From 7205ca02107059443bddd14322d2b9ed8562c60b Mon Sep 17 00:00:00 2001
From: Sameer Deshmukh <sameer.deshmukh93@gmail.com>
Date: Wed, 8 Sep 2021 08:40:01 -0700
Subject: [PATCH] Change MaxUnpool to accept tensors with 0-dim batch sizes.
 (#64082)

Summary:
Part of the fix for https://github.com/pytorch/pytorch/issues/38115.

Changes the `MaxUnpool` module to work with 0-dimensions batch sizes.

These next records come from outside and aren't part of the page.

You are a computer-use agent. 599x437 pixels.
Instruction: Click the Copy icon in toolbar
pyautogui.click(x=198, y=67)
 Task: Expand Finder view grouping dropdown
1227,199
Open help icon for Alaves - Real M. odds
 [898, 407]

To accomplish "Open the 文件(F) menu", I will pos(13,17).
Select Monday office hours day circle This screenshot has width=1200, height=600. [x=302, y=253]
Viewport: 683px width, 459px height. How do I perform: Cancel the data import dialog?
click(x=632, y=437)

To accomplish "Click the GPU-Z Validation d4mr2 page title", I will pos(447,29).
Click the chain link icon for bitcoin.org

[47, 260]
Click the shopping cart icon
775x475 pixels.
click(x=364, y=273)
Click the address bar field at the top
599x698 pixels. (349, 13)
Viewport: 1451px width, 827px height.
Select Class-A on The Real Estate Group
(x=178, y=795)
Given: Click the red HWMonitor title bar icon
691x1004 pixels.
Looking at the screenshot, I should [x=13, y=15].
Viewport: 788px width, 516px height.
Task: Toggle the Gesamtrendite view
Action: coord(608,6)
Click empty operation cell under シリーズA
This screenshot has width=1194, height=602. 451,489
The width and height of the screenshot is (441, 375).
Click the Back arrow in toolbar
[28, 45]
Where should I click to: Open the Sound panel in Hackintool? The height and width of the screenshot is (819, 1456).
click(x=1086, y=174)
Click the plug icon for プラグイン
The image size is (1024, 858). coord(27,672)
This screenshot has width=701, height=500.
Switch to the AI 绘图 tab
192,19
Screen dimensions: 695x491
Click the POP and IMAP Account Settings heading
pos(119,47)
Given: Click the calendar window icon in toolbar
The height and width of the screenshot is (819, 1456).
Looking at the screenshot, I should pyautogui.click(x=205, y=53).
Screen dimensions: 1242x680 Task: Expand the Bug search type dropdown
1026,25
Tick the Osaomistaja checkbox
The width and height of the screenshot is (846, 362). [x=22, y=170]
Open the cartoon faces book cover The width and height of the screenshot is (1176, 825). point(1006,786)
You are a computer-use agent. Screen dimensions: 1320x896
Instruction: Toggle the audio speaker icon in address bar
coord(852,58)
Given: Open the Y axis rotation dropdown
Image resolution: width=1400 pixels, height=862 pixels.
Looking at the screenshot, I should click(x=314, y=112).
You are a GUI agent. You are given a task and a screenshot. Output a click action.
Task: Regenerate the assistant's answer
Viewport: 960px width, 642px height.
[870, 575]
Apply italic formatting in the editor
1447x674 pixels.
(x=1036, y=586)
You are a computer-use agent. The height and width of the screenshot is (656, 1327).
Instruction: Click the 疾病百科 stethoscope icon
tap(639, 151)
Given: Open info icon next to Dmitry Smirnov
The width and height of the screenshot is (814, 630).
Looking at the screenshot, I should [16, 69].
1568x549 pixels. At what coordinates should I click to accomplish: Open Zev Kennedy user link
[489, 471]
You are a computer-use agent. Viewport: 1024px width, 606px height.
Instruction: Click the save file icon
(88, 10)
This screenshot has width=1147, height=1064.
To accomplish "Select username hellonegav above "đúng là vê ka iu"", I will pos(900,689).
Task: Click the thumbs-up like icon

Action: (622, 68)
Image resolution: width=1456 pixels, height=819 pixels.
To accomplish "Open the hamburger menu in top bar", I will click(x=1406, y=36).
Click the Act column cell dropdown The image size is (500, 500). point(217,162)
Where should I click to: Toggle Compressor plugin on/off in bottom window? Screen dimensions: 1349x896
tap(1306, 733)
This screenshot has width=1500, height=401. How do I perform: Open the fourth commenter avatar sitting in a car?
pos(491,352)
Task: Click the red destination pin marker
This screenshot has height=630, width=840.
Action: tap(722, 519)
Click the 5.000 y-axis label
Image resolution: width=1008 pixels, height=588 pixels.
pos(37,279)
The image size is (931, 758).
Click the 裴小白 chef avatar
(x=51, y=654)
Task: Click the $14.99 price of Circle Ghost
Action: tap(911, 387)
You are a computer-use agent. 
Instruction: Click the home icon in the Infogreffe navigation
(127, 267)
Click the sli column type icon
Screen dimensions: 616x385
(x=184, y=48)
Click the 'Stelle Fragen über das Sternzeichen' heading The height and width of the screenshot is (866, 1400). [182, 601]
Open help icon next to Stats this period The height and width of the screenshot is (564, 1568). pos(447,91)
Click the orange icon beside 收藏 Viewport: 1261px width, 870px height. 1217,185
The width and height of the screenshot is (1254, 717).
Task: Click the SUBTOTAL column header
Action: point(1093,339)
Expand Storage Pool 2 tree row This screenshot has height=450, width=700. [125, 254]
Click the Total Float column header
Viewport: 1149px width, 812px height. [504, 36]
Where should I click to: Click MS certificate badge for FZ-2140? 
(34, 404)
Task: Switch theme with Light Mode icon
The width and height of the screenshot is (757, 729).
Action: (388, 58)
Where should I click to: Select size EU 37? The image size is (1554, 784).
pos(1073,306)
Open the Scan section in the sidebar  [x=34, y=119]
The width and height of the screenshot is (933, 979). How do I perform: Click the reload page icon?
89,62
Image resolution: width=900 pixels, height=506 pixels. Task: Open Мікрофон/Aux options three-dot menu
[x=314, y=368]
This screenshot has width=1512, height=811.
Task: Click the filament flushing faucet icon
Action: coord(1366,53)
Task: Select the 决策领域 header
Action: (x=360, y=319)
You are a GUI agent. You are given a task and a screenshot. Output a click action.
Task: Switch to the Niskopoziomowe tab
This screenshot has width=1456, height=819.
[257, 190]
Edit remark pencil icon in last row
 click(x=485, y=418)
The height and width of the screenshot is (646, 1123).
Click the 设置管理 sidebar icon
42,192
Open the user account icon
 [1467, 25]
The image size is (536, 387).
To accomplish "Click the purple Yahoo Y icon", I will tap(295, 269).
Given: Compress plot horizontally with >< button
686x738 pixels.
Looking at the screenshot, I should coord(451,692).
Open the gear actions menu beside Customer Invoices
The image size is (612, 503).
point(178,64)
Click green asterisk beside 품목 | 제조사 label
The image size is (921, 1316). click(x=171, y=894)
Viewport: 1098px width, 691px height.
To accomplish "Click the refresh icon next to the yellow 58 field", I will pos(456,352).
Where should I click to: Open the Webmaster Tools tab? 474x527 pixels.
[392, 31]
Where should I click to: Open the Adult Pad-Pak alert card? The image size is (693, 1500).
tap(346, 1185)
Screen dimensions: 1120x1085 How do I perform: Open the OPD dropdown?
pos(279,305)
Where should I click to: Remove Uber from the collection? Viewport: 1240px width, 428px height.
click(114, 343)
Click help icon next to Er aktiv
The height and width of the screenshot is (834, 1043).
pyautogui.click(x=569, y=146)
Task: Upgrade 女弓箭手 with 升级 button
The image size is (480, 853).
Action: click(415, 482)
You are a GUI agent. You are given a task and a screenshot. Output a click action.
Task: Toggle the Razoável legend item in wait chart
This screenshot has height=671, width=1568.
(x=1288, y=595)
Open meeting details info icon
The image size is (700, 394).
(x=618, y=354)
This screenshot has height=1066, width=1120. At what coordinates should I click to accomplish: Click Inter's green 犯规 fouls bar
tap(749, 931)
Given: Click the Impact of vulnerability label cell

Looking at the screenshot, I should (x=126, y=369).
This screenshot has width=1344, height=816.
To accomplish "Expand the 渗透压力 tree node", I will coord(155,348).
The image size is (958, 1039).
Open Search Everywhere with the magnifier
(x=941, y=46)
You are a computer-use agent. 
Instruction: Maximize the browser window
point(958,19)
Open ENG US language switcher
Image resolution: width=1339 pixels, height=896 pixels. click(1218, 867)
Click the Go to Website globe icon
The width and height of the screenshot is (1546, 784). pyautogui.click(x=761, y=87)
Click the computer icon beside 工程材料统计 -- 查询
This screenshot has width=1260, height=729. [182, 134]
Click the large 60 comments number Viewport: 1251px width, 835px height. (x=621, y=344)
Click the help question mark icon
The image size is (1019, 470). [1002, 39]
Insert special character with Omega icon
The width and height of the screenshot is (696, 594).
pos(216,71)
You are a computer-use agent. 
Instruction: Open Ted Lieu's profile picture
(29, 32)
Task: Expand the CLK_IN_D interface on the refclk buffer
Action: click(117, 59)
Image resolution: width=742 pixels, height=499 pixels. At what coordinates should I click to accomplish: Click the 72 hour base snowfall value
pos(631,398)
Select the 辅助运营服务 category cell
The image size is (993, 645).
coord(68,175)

Pull Request resolved: https://github.com/pytorch/pytorch/pull/64082

Reviewed By: mrshenli

Differential Revision: D30793907

Pulled By: jbschlosser

fbshipit-source-id: d21aa665be5aa18f592b39ef7b4e3cbc632e21ed
---
 aten/src/ATen/native/MaxUnpooling.cpp     | 38 +++++++++++++-----
 aten/src/ATen/native/cuda/MaxUnpooling.cu | 67 ++++++++++++++++++++-----------
 test/test_nn.py                           | 34 ++++++++++++++++
 3 files changed, 107 insertions(+), 32 deletions(-)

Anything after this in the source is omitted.